Exercise brief:
Work through the entries below and report how many lines include "sidebar". The number alone is the answer.

(Saved data entries)
================
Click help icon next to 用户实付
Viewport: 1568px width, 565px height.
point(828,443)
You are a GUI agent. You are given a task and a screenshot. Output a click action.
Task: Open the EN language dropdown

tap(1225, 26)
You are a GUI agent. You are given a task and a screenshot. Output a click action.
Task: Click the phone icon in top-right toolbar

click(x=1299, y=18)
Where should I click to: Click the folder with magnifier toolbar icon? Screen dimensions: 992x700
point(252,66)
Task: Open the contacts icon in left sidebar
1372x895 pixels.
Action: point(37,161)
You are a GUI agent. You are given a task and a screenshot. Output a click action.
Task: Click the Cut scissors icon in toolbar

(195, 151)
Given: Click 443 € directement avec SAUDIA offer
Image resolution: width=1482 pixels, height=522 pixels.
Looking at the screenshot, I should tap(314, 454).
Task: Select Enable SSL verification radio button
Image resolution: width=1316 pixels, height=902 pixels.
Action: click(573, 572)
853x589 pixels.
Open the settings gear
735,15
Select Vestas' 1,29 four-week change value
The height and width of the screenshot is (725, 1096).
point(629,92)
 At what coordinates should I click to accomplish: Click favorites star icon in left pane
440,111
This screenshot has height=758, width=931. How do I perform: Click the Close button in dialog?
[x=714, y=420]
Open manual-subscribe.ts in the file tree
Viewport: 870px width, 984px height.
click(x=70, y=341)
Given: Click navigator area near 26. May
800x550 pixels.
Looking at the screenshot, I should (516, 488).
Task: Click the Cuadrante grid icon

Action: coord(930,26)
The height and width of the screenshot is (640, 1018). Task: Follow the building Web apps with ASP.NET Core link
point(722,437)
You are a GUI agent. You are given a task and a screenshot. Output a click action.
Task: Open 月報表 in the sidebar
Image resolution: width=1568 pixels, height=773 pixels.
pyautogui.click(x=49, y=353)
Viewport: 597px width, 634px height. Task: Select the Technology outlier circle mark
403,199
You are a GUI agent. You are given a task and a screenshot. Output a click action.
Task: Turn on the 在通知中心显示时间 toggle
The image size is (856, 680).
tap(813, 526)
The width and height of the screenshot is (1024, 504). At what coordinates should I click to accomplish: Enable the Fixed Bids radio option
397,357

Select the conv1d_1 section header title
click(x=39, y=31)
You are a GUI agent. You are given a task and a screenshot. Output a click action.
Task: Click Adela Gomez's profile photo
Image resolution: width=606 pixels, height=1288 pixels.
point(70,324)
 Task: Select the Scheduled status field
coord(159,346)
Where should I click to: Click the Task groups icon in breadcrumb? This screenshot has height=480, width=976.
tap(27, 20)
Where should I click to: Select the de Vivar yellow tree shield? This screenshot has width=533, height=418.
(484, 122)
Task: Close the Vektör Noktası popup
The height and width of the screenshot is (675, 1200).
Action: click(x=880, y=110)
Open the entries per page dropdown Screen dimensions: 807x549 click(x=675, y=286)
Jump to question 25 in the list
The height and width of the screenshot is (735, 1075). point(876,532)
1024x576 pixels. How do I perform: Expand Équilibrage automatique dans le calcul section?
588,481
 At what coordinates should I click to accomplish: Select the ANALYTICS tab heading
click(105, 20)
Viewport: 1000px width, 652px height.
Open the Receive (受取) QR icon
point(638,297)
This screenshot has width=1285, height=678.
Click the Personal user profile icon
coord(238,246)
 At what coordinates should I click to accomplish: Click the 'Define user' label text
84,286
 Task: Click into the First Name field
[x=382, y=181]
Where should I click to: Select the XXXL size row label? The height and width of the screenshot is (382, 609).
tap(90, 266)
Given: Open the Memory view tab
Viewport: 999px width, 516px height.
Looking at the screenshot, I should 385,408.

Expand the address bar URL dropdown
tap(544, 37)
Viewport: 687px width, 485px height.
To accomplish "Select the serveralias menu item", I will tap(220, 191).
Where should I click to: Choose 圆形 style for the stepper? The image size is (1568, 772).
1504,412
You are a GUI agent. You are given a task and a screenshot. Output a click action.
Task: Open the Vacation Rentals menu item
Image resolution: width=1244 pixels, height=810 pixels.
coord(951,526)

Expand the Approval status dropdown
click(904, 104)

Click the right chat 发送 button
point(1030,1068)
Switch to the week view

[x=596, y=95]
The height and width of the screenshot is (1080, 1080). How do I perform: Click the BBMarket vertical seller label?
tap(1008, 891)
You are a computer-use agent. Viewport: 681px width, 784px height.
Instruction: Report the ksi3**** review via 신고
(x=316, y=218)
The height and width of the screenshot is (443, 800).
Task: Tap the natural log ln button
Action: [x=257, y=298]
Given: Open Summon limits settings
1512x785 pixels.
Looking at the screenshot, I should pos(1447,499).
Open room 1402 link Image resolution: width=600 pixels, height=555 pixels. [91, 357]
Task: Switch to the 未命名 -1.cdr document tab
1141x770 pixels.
================
Exercise answer:
2